Twenty-eight RCTs were included, 20 of which had data available for pooling. In meta-analyses of 20 RCTs (n = 1270 participants), vitamin D-supplemented groups had lower levels of C-reactive protein (standardized mean difference [SMD] -0.23; 95%CI, -0.37 to -0.09; P = 0.002) and tumor necrosis factor α (SMD -0.49; 95%CI, -0.84 to -0.15; P = 0.005), a lower erythrocyte sedimentation rate (SMD -0.47; 95%CI, -0.89 to -0.05; P = 0.03), and higher levels of leptin (SMD 0.42; 95%CI, 0.04-0.81; P = 0.03) compared with control groups. No differences were observed for adiponectin, interleukin 6, or E-selectin (all P > 0.05). In meta-regression and subgroup analyses, age, sex, body mass index, duration of diabetes, baseline vitamin D status, and dose and duration of supplementation did not alter the results.

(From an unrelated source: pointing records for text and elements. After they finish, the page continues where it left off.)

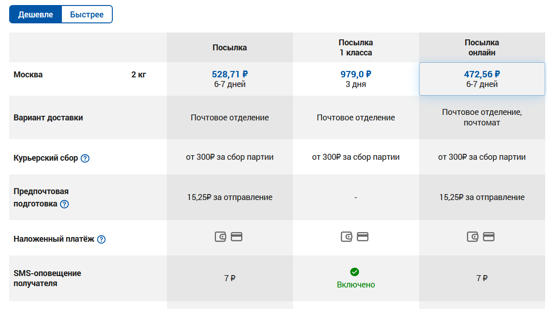This screenshot has height=309, width=547.
Task: Click the Москва destination row label
Action: tap(28, 75)
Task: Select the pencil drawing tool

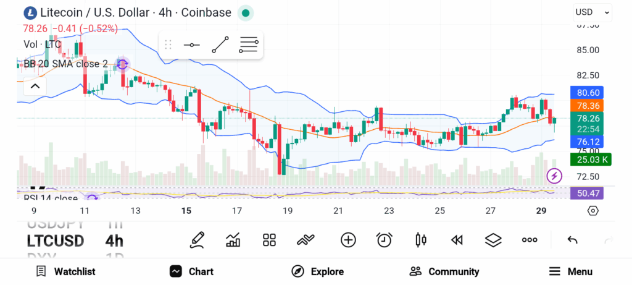Action: coord(198,240)
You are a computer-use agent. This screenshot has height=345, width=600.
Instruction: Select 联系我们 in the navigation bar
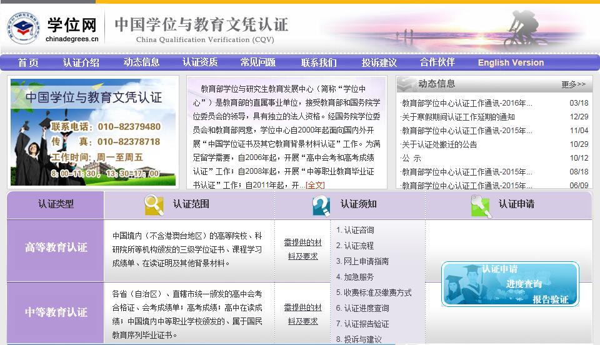click(x=318, y=63)
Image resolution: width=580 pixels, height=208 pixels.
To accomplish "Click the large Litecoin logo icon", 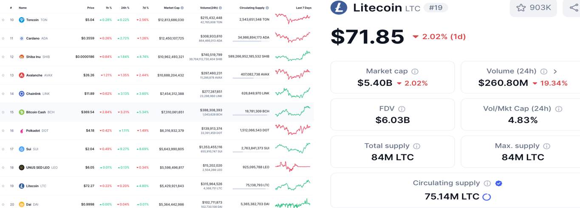I will coord(339,7).
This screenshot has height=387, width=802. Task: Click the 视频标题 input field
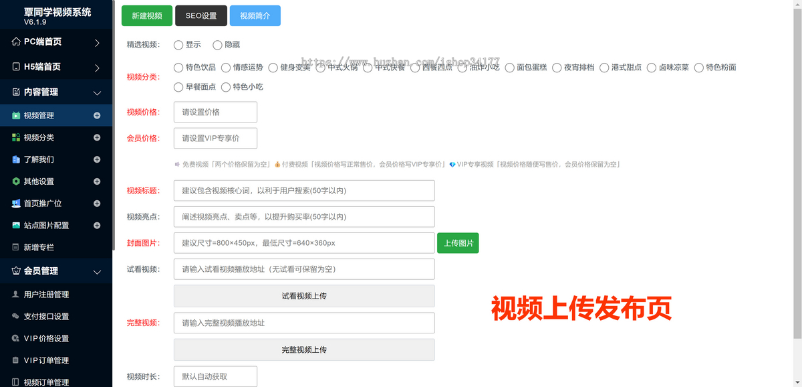(x=304, y=191)
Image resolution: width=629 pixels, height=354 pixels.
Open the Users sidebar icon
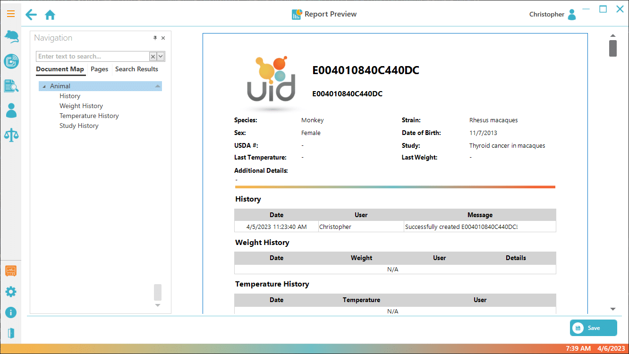coord(11,110)
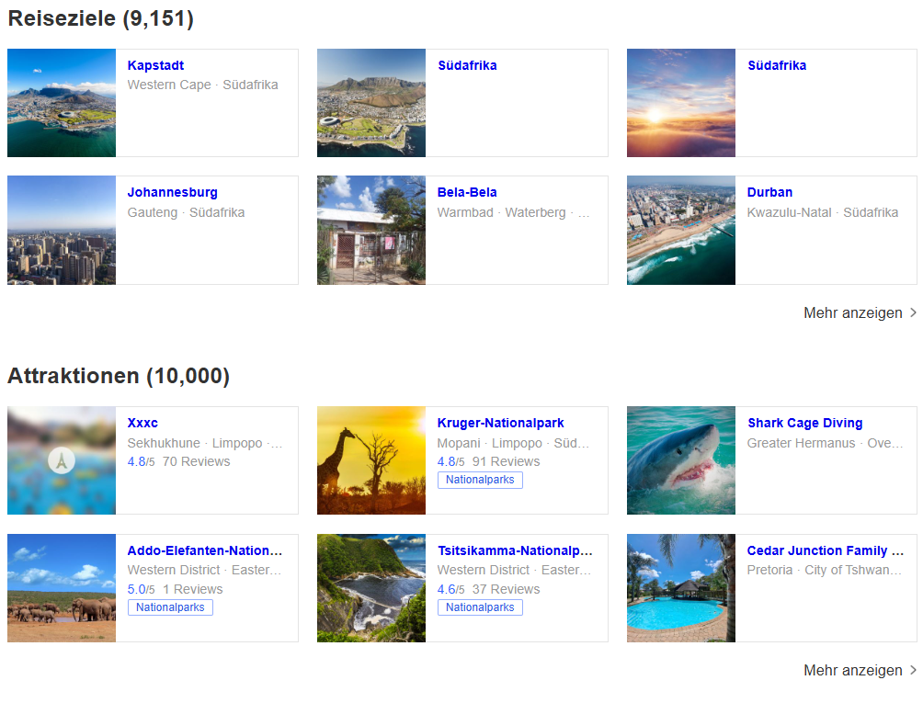
Task: Click the Johannesburg destination title
Action: (172, 193)
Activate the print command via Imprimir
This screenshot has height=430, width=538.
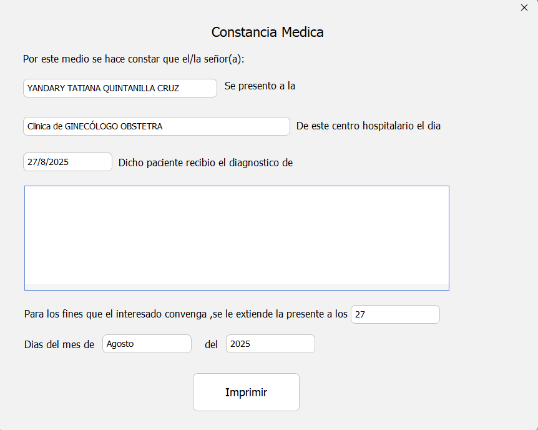pyautogui.click(x=246, y=392)
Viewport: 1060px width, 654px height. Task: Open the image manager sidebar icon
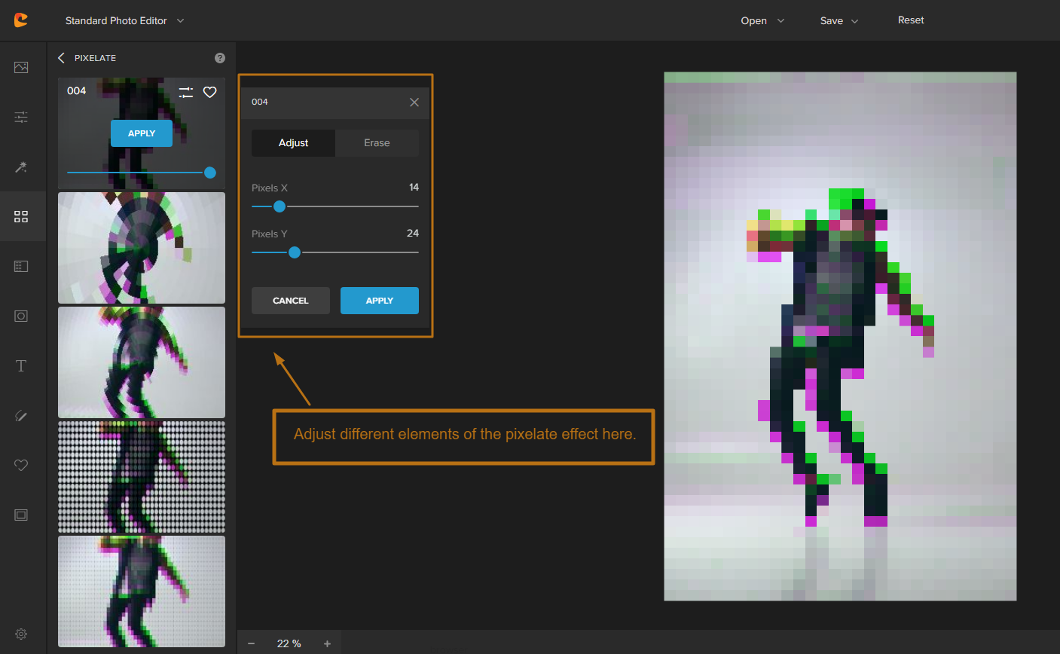pos(21,68)
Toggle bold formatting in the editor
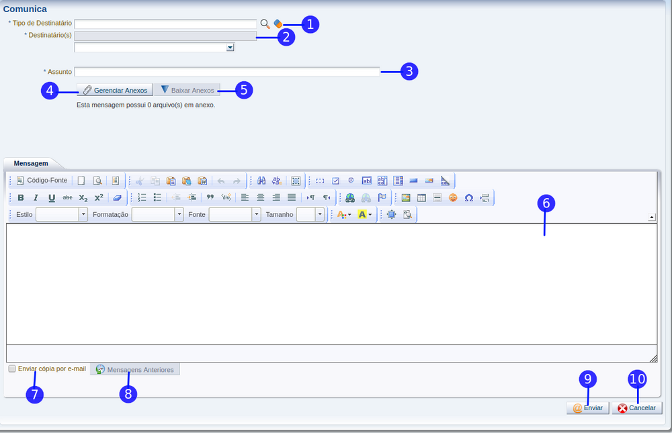Image resolution: width=672 pixels, height=433 pixels. coord(21,198)
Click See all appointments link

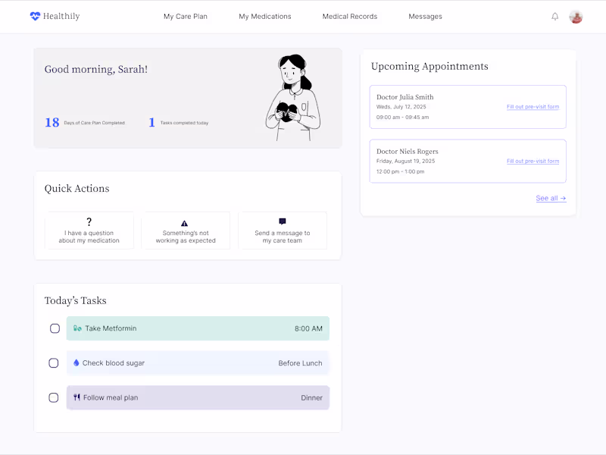551,198
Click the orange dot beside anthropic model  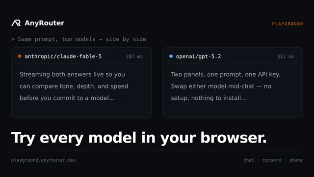pos(20,56)
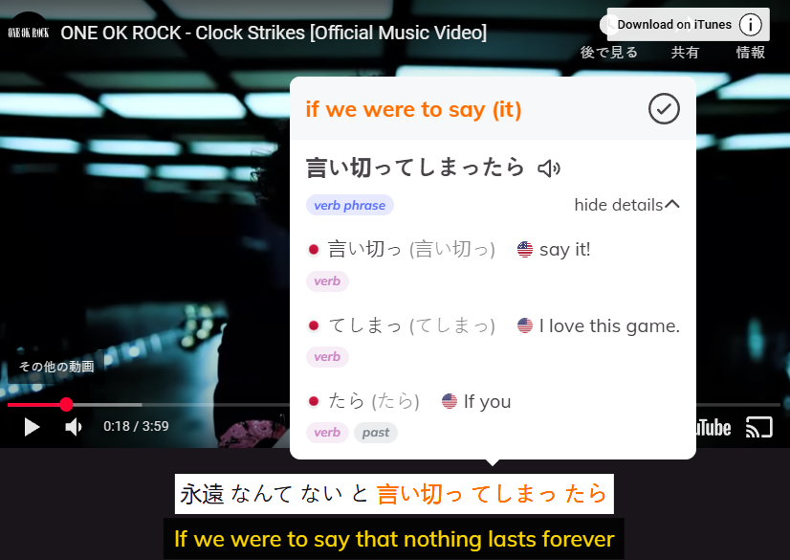
Task: Click the US flag next to If you
Action: [450, 401]
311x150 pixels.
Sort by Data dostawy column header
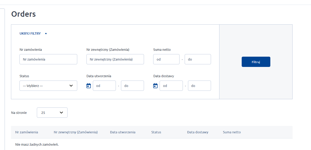(198, 132)
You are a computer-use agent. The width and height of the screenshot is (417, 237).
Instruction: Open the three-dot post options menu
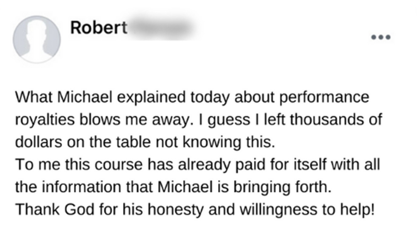point(381,37)
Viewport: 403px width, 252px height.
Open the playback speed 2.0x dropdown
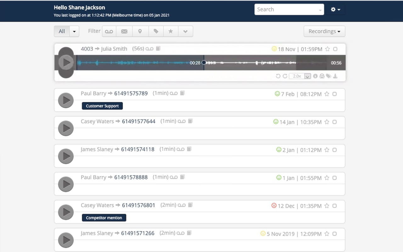308,76
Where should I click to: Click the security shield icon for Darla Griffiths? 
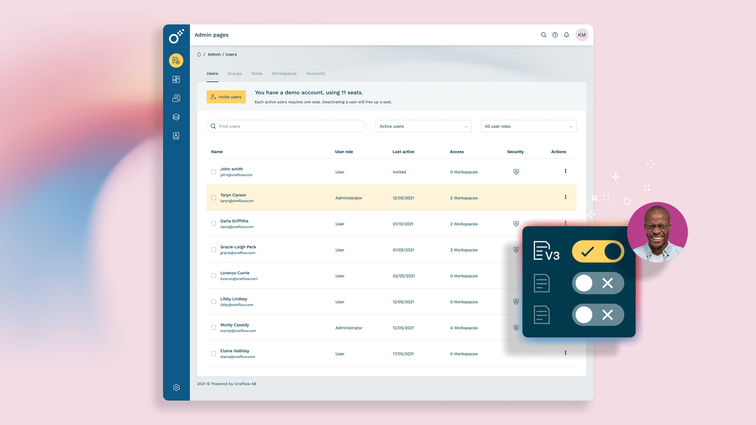click(516, 224)
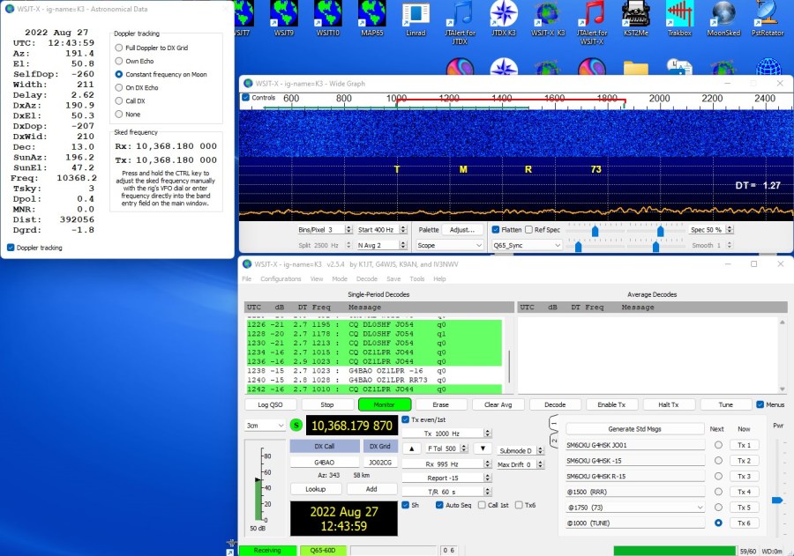794x556 pixels.
Task: Click the DX Call input field
Action: (324, 462)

This meta-analysis provides level 1 evidence that vitamin D supplementation may reduce chronic low-grade inflammation in patients with type 2 diabetes.
PROSPERO CRD42016047755. Available at: https://www.crd.york.ac.uk/prospero/display_record.php?RecordID=47755 (9/15/2016).
维生素 D 具有抗炎特性;然而,维生素 D 补充剂对 2 型糖尿病患者的炎症影响尚未确定。
本系统评价和荟萃分析旨在研究维生素 D 补充剂对 2 型糖尿病患者炎症标志物的影响,并确定相关知识空白。
从建库到 2017 年 1 月 25 日,系统检索了 MEDLINE、CINAHL、Embase 和 EBM Reviews 数据库。
选择了随机对照试验(RCT),这些试验调查了维生素 D 补充剂(任何形式、途径和持续时间,以及任何伴随补充剂)与安慰剂或常规护理相比对 2 型糖尿病患者炎症标志物的影响。
提取了研究和样本特征以及综合结果数据,使用 Grading of Recommendations, Assessment, Development, and Evaluation(GRADE)方法确定了偏倚风险,并评估了证据质量。
共纳入 28 项 RCT,其中 20 项 RCT 有可用数据进行汇总分析。在对 20 项 RCT(n=1270 名参与者)的荟萃分析中,维生素 D 补充组的 C 反应蛋白水平较低(标准化均数差 [SMD] -0.23;95%CI,-0.37 至-0.09;P=0.002)和肿瘤坏死因子-α(SMD -0.49;95%CI,-0.84 至-0.15;P=0.005),红细胞沉降率较低(SMD -0.47;95%CI,-0.89 至-0.05;P=0.03),瘦素水平较高(SMD 0.42;95%CI,0.04-0.81;P=0.03),与对照组相比。脂联素、白细胞介素 6 或 E-选择素均无差异(均 P>0.05)。在多元回归和亚组分析中,年龄、性别、体重指数、糖尿病病程、基线维生素 D 状态以及补充剂量和时间均未改变结果。
本荟萃分析提供了 1 级证据,表明维生素 D 补充可能降低 2 型糖尿病患者的慢性低度炎症。